:: Exercise details ::
Your task is to copy every line of the entries that holds the word "element".

____________

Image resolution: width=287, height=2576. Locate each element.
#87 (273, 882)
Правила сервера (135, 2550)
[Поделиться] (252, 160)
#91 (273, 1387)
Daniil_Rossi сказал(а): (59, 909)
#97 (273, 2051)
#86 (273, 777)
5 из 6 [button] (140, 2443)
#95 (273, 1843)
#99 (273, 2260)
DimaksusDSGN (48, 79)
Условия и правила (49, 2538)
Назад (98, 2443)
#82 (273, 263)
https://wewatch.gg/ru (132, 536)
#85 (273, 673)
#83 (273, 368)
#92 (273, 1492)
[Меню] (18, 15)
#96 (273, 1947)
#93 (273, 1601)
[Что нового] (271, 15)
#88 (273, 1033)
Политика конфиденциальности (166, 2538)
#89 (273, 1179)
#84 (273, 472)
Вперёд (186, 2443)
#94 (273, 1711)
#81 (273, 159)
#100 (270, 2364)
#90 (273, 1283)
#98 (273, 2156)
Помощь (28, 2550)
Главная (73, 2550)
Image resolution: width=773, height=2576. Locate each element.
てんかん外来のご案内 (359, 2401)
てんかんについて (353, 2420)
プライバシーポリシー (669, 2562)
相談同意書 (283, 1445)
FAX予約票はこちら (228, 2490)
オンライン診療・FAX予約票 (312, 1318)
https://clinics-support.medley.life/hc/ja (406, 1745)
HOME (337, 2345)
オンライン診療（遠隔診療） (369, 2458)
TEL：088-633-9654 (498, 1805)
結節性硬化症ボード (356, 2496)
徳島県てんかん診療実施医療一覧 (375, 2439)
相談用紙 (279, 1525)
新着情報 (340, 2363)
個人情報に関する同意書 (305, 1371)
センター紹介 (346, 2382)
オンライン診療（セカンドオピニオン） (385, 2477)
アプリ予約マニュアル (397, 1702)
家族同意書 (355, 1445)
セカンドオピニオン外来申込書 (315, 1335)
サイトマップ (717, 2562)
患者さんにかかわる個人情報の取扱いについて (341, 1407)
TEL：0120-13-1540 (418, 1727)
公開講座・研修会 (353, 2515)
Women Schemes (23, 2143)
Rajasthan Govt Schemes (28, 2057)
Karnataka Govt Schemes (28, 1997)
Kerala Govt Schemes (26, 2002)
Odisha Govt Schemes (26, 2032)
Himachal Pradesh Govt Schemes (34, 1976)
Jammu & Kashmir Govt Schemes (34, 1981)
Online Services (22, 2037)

____________

:: Task solution ::
Image resolution: width=287, height=2576. Locate each element.
Image resolution: width=773, height=2576. Locate each element.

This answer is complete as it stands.